Anche gli stranieri arrivati in Sicilia, emigrano verso il Nord Italia o verso l’estero, in cerca di un futuro migliore. Nei prossimi tre anni, la Sicilia perderà complessivamente, si stima, centomila abitanti. Questa la fotografia che ‘apre’ il capitolo siciliano del ‘Dossier Statistico Immigrazione 2022’, realizzato dal Centro Studi e Ricerche Idos, la più longeva e completa delle pubblicazioni sul tema delle migrazioni in Italia.
L’edizione annuale del rapporto sarà presentata domani, in anteprima regionale, al Palazzo della Cultura di Catania a partire dalla 9.30 A
spiegare i dati sarà Luca Di Sciullo, presidente del Centro Studi e Ricerche Idos, nell’ambito del convegno ‘Fra noi ma invisibili’, organizzato dal Consorzio di Cooperative Sociali Il Nodo di Catania e dal Consorzio Communitas di Milano.

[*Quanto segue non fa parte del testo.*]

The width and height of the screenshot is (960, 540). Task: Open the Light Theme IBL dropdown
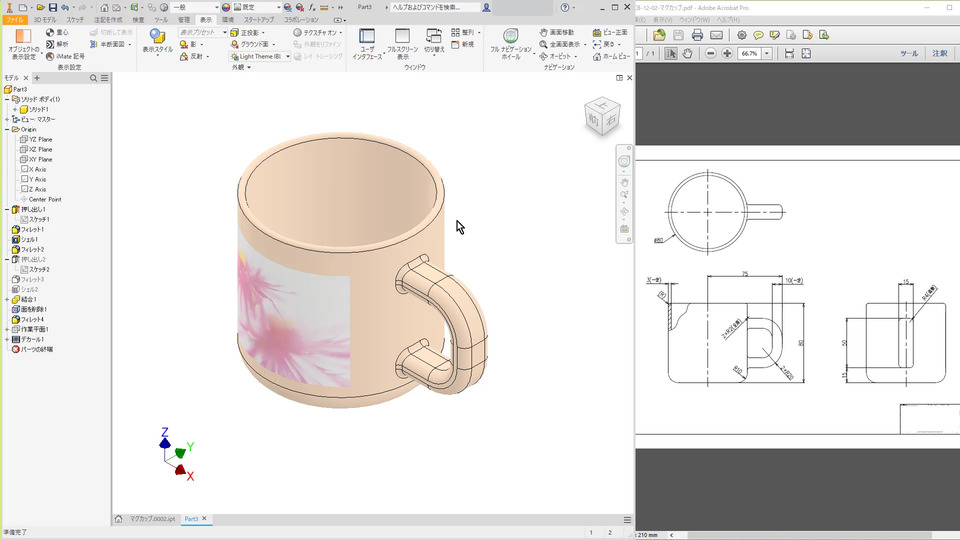pyautogui.click(x=288, y=57)
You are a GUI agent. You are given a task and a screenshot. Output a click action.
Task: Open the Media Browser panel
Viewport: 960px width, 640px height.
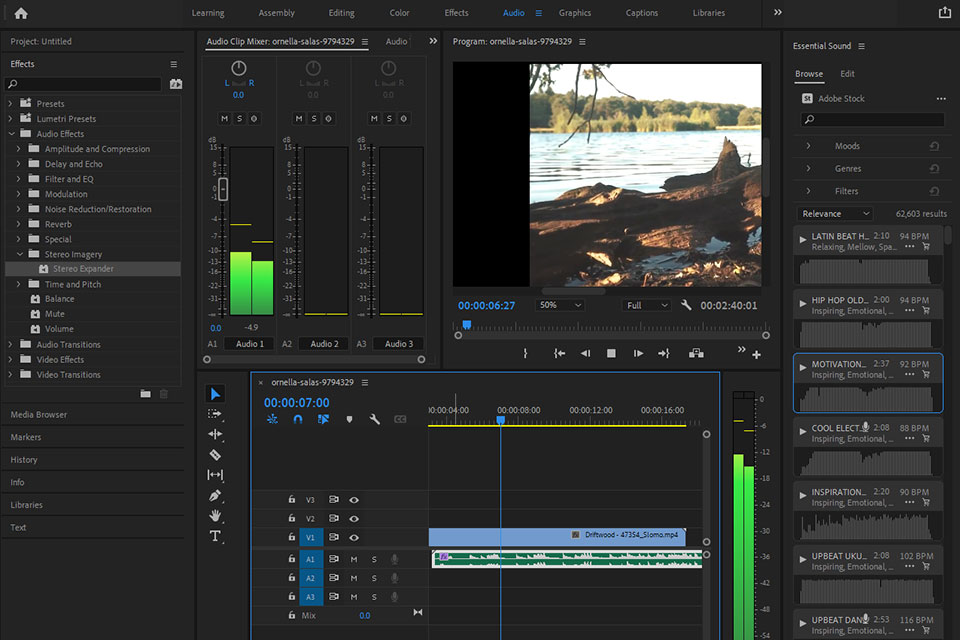pos(39,415)
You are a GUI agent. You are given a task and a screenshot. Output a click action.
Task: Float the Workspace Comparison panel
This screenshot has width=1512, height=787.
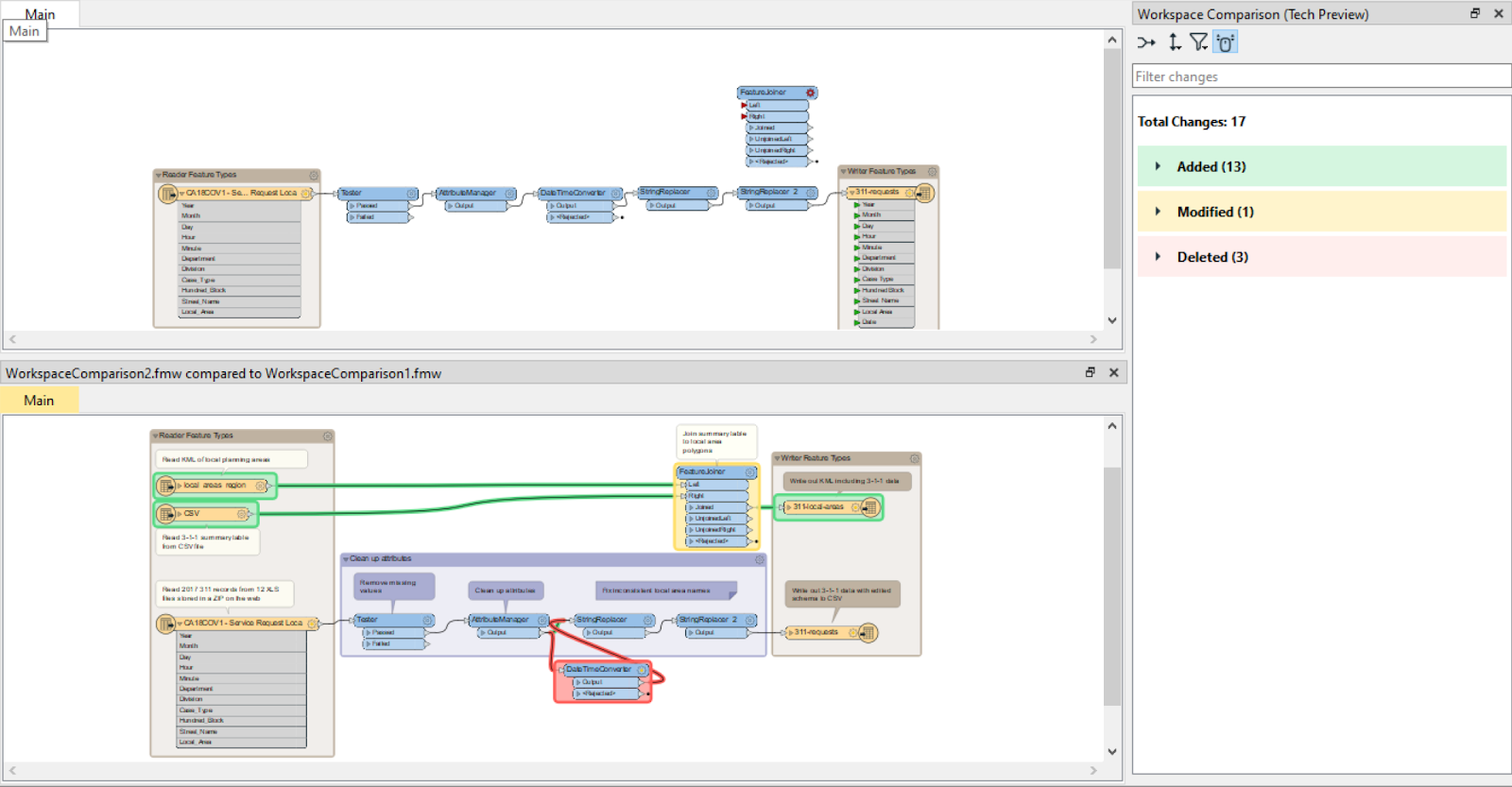tap(1475, 13)
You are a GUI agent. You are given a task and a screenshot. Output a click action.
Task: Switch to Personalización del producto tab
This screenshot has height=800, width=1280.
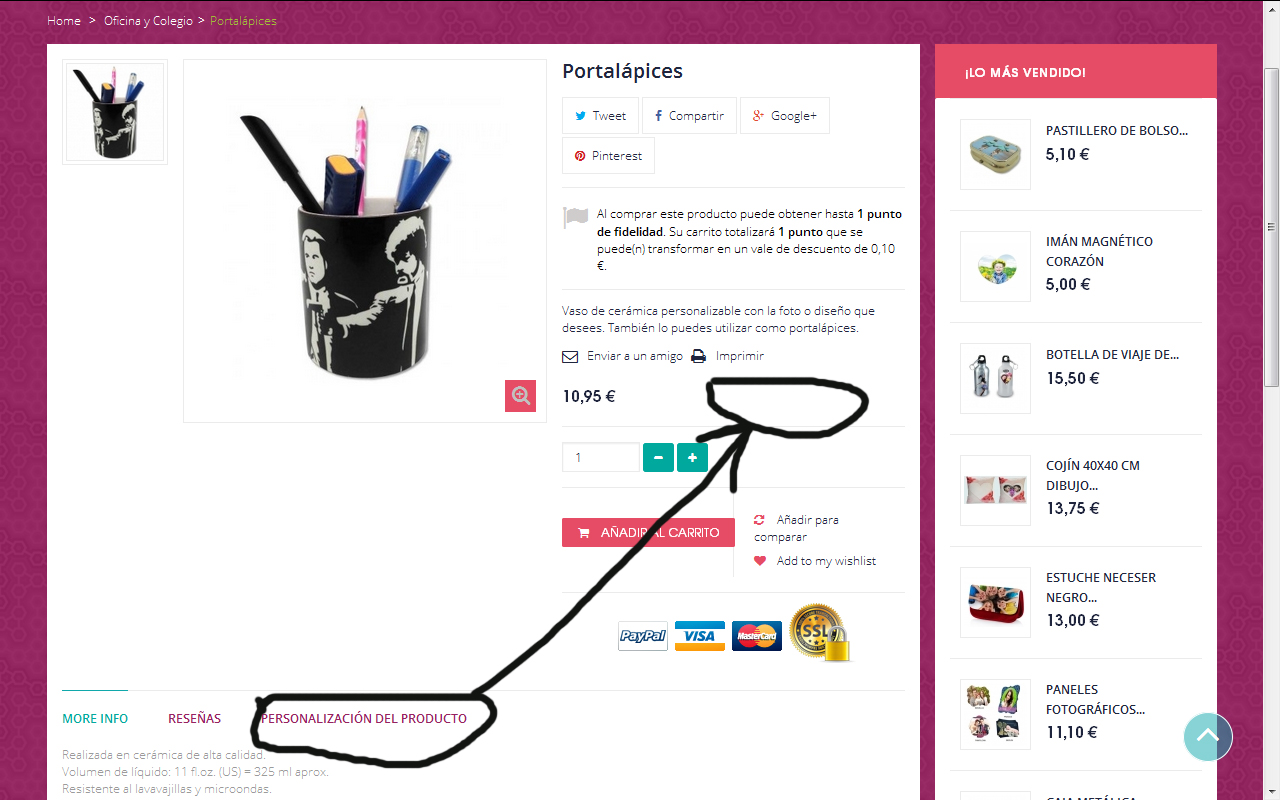pyautogui.click(x=363, y=719)
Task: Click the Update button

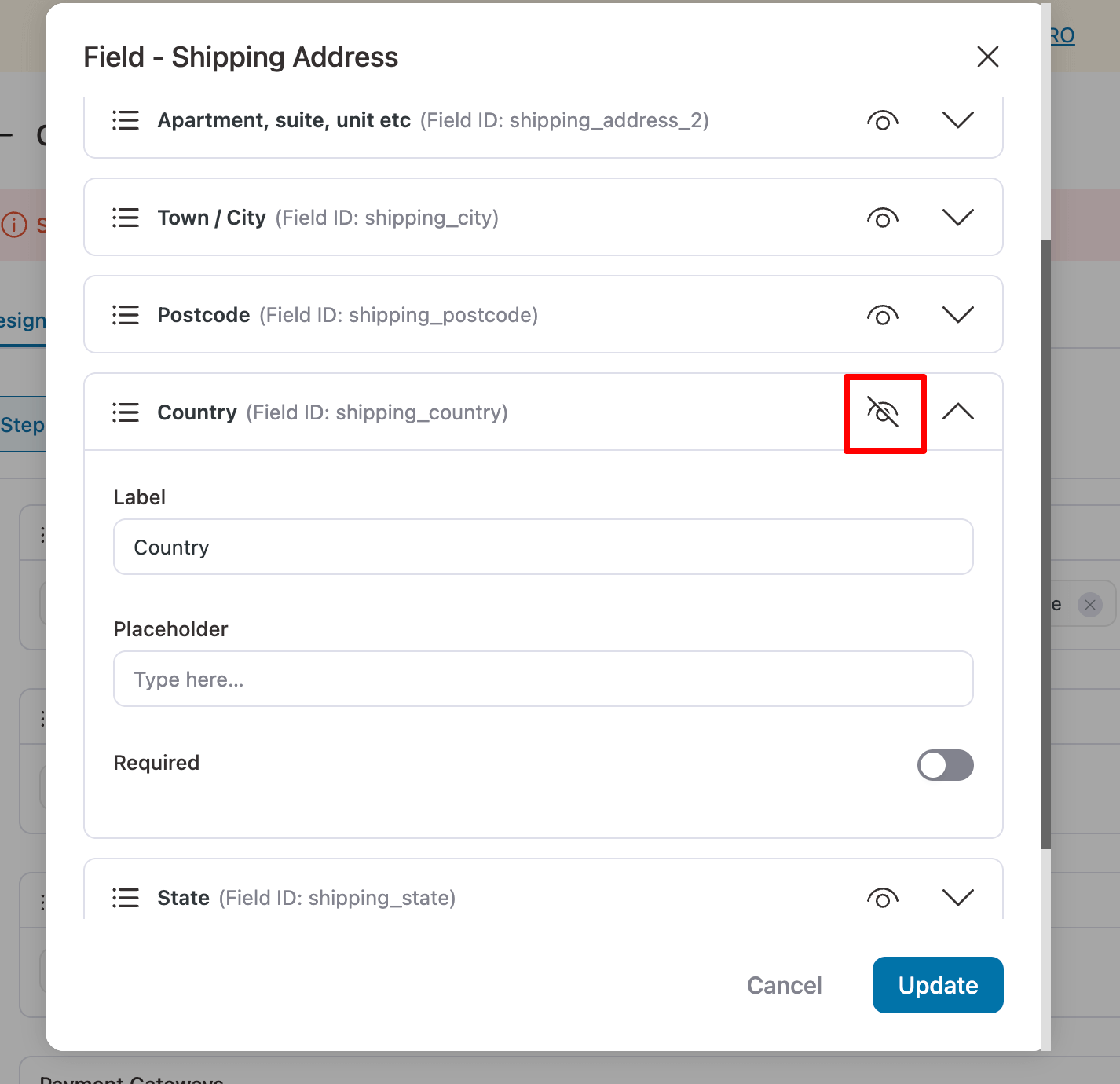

Secondo alcuni dei dati presenti nel Dossier, gli stranieri residenti in Sicilia appartengono a 178 cittadinanze. Di queste, dieci rappresentano da sole il 73 per cento del totale. Si tratta di romeni (il 24,8%del totale), tunisini (l’11,5 %), marocchini (8,5 %), srilankesi (6,9), albanesi (5,6), bangladesi (5,1), cinesi (3,9), nigeriani (2,8), filippini (2,7) e polacchi (2,2 %). Sul totale dei residenti stranieri, il 19,9 % sono minori.